» **Problem**
Render the lines as a Markdown table with the columns "No." and "Line," numbering each row and leaving out blank lines. Include only the lines starting with the one that contains "472x641 pixels." and going on through the one that contains "Click the Poll 3 question title text".

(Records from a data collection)
###

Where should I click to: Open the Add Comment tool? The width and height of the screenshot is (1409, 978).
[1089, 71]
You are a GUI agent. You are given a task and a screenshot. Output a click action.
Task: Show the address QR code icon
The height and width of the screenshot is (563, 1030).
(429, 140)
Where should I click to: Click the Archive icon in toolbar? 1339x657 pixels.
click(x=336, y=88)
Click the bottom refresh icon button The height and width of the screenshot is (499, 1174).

###

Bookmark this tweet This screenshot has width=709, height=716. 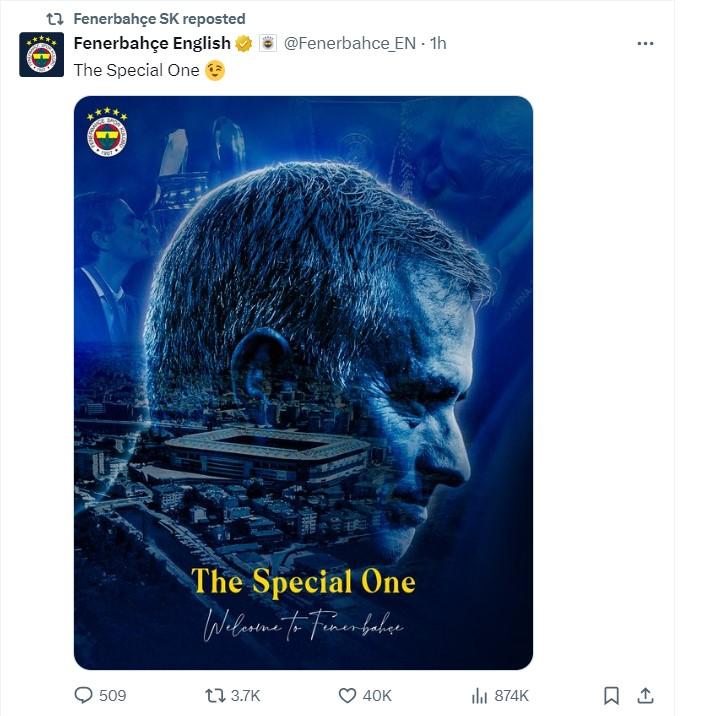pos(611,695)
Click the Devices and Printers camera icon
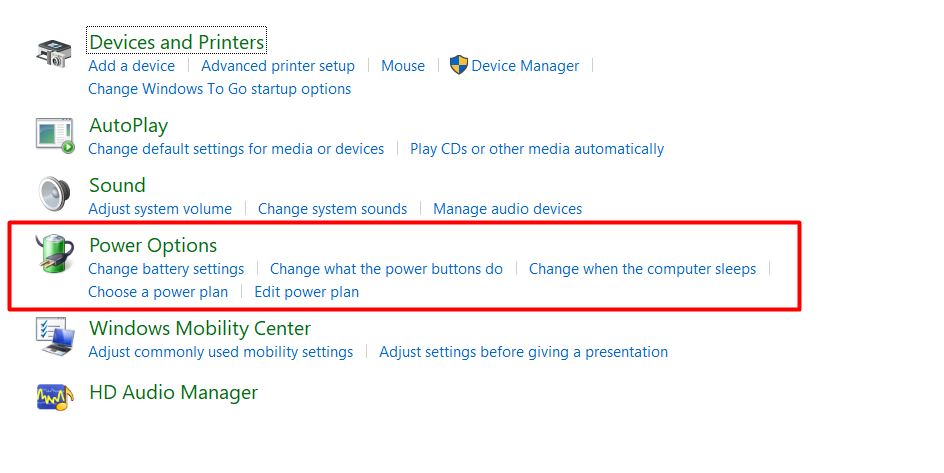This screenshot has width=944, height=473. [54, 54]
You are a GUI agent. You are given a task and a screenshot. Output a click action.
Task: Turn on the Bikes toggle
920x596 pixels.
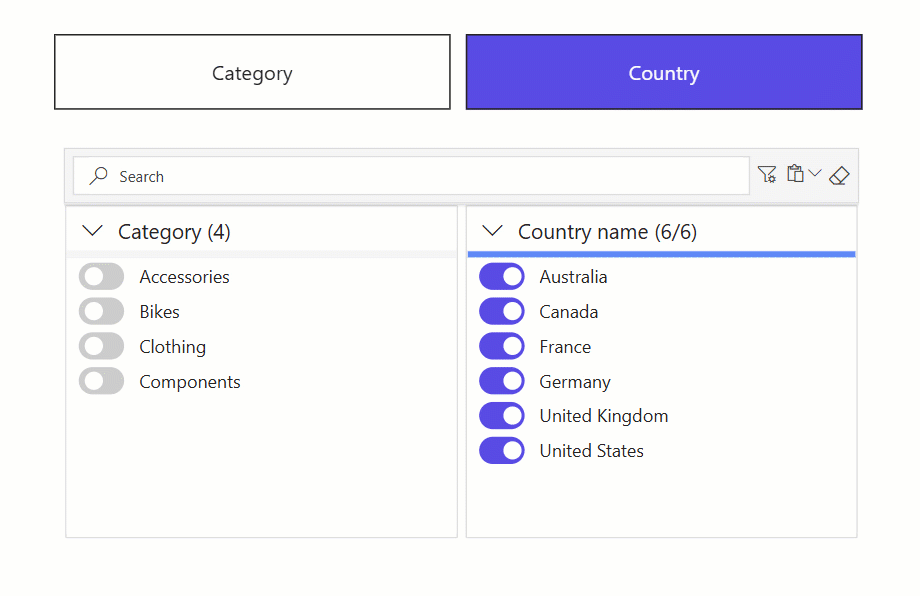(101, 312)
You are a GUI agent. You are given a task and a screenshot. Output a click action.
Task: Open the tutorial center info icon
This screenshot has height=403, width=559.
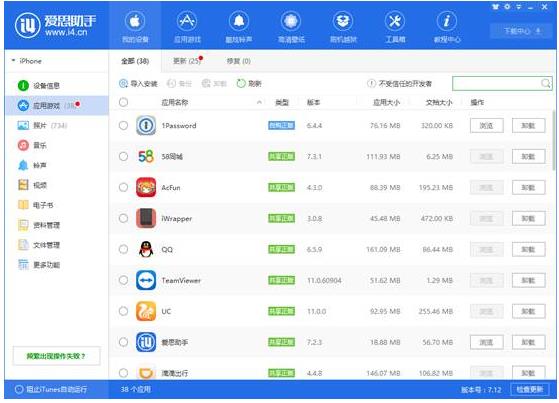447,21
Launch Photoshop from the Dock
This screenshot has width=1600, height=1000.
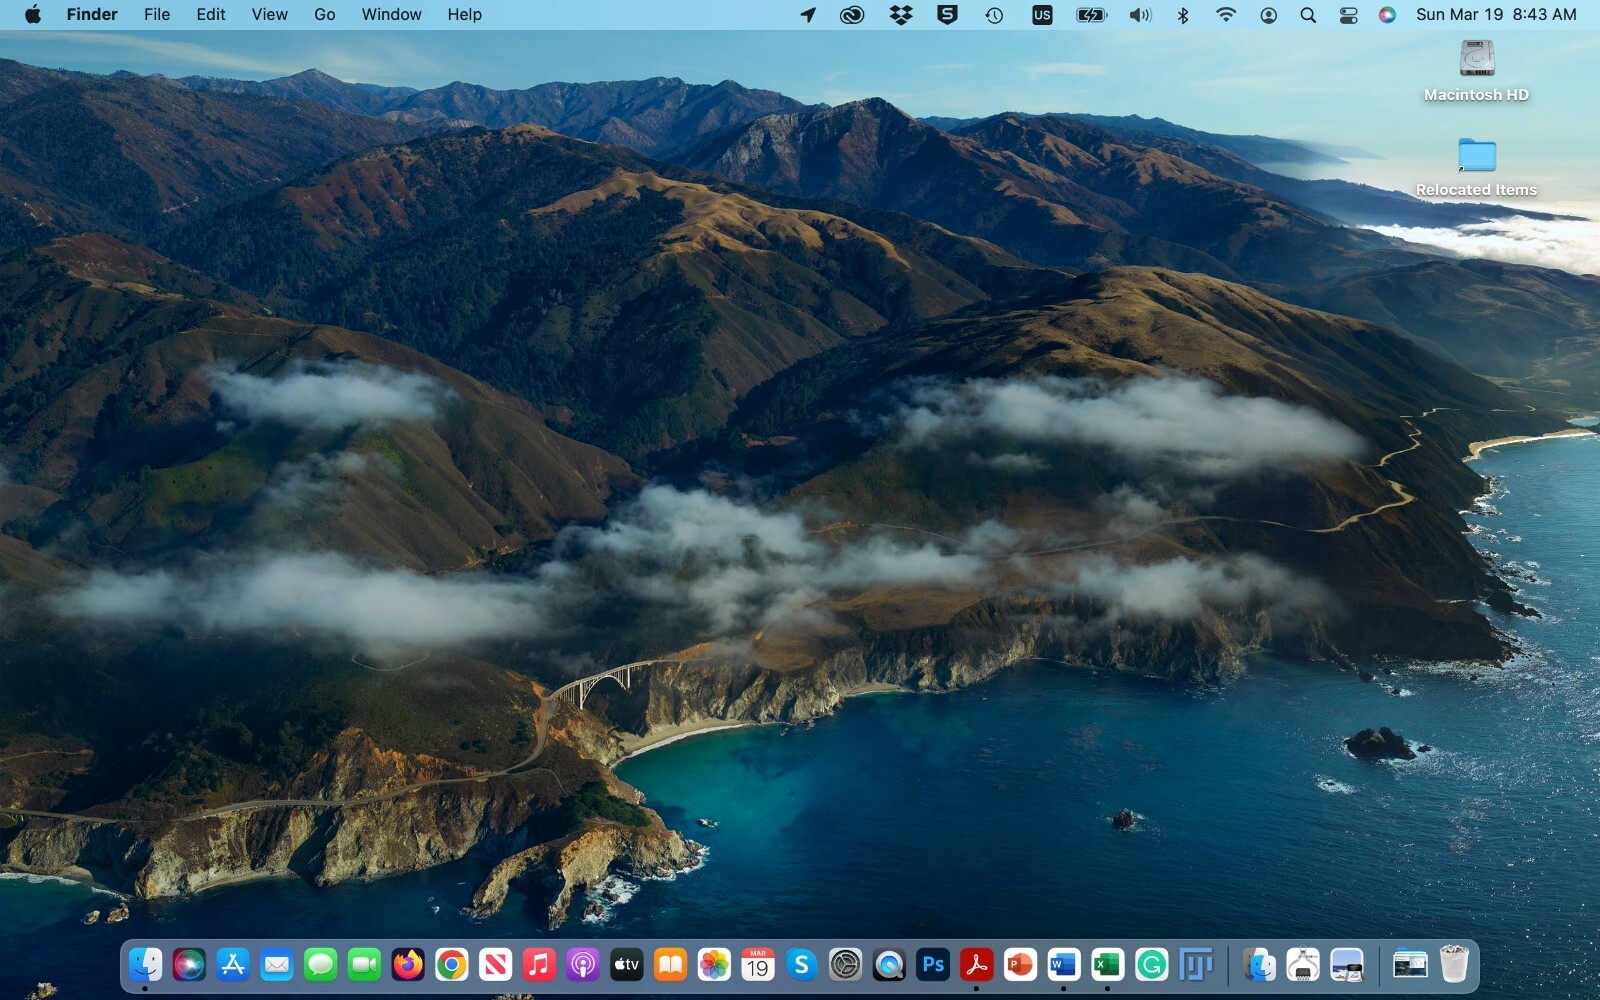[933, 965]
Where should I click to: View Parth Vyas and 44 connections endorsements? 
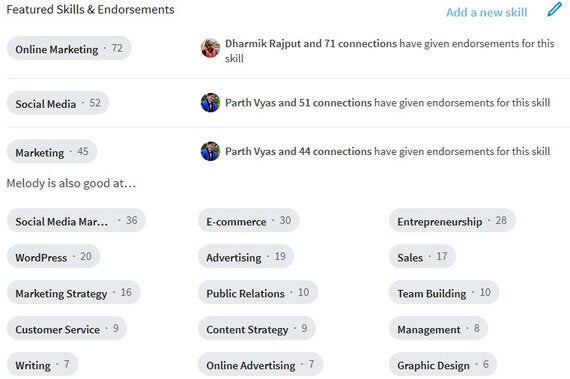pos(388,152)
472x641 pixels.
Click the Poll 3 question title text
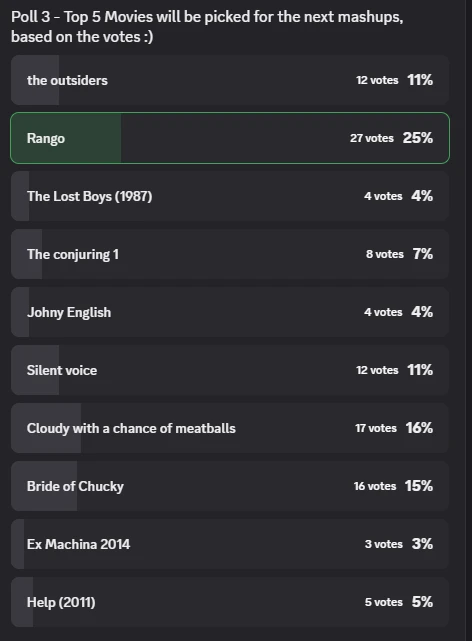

###

» **Exercise answer**
| No. | Line |
|---|---|
| 1 | 472x641 pixels. |
| 2 | Click the Poll 3 question title text |